Aim of the exercise = Set down the data below in full and exactly, minus the pictures.

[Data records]
[Start of Attachment]

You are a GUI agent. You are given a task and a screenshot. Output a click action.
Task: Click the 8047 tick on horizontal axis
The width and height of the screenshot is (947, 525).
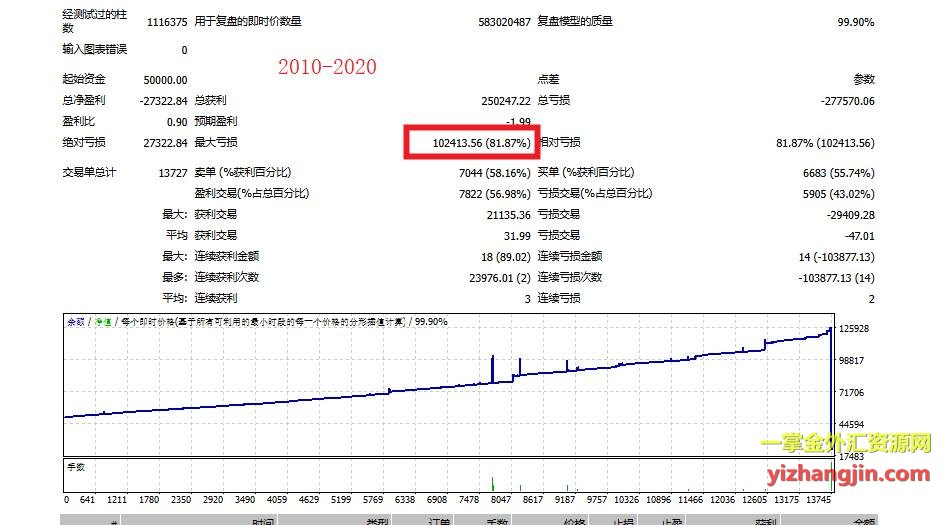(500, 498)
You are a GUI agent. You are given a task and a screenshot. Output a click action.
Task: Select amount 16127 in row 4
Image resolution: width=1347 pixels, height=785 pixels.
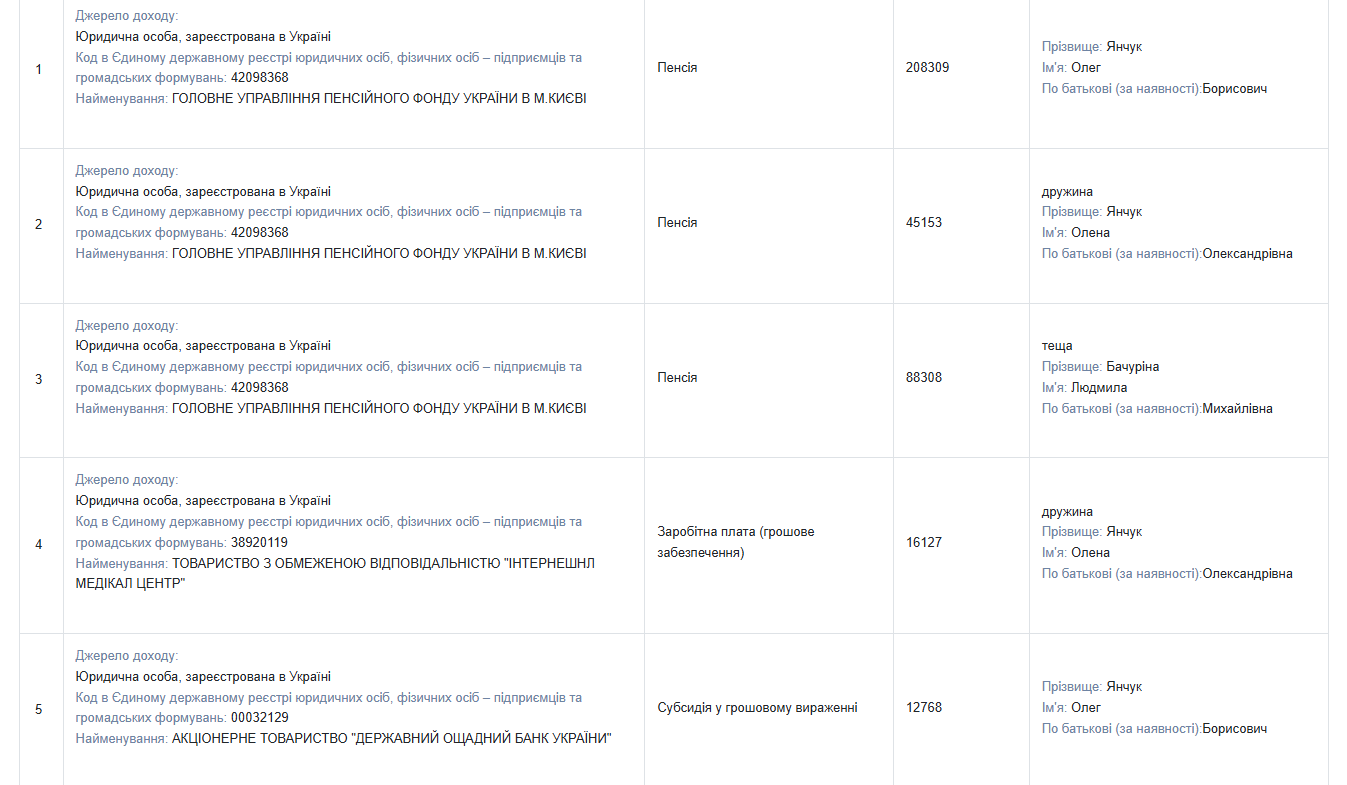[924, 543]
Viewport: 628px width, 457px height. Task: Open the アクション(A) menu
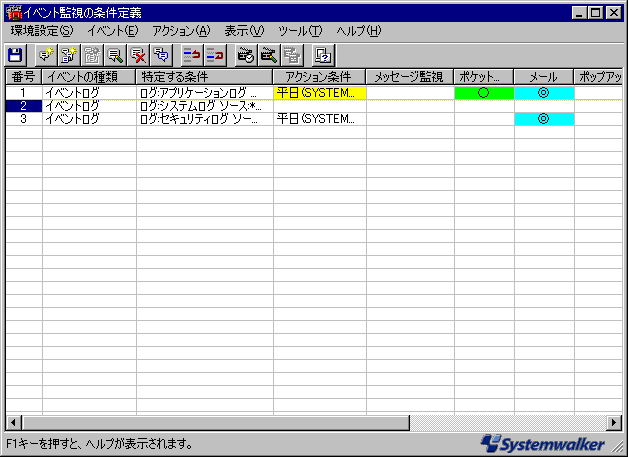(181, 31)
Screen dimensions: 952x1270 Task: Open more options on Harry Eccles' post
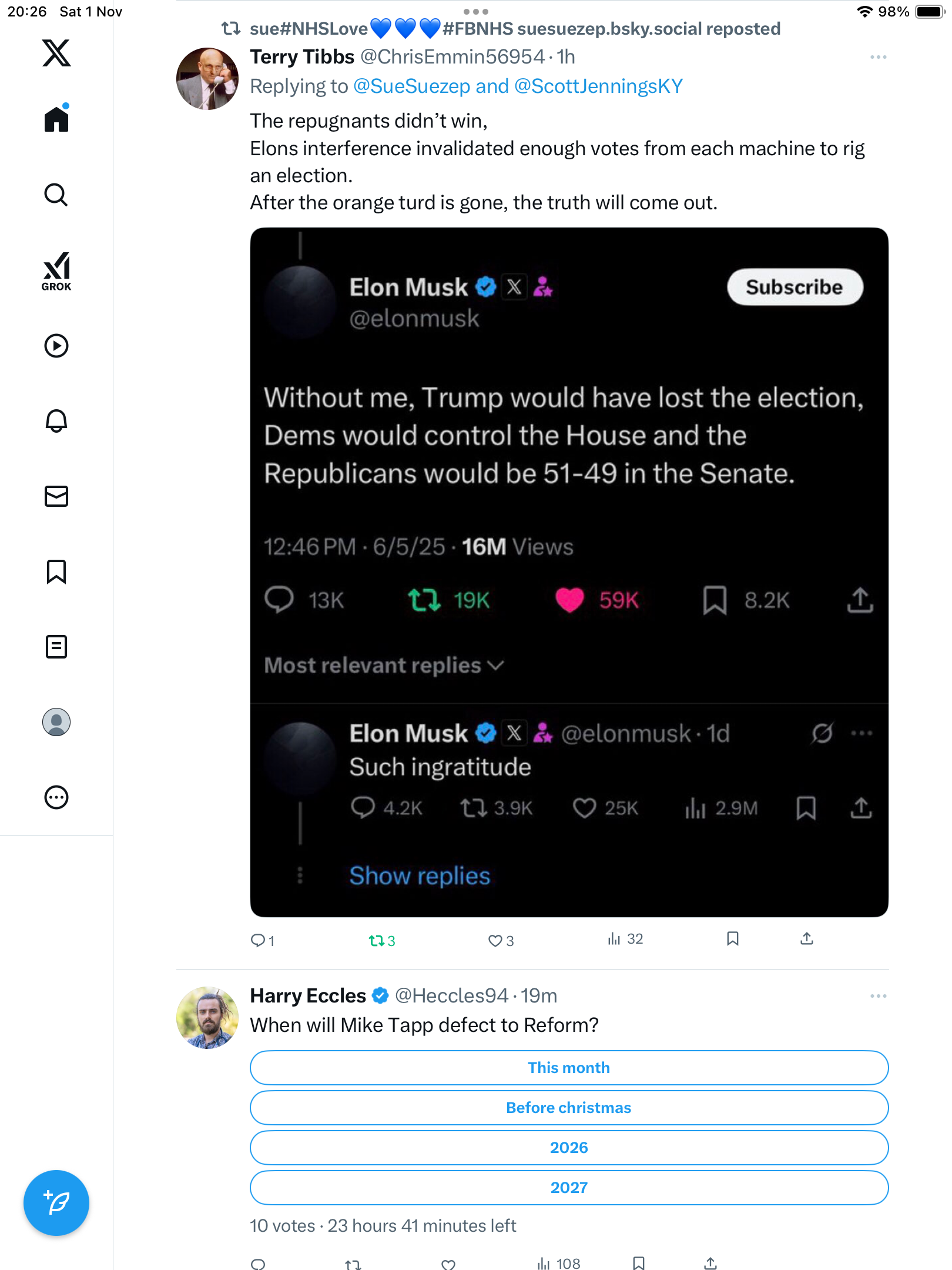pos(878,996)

[End of Attachment]

Answer to the problem =
You are a GUI agent. You are given a task and a screenshot. Output a click action.
Task: Click the 8047 tick on horizontal axis
The width and height of the screenshot is (947, 525).
(500, 498)
You are a GUI agent. You are given a task and a screenshot. Output a click action.
Task: Select amount 16127 in row 4
Image resolution: width=1347 pixels, height=785 pixels.
[924, 543]
Viewport: 628px width, 457px height. Task: Open the アクション(A) menu
(181, 31)
Screen dimensions: 952x1270 Task: Open more options on Harry Eccles' post
pos(878,996)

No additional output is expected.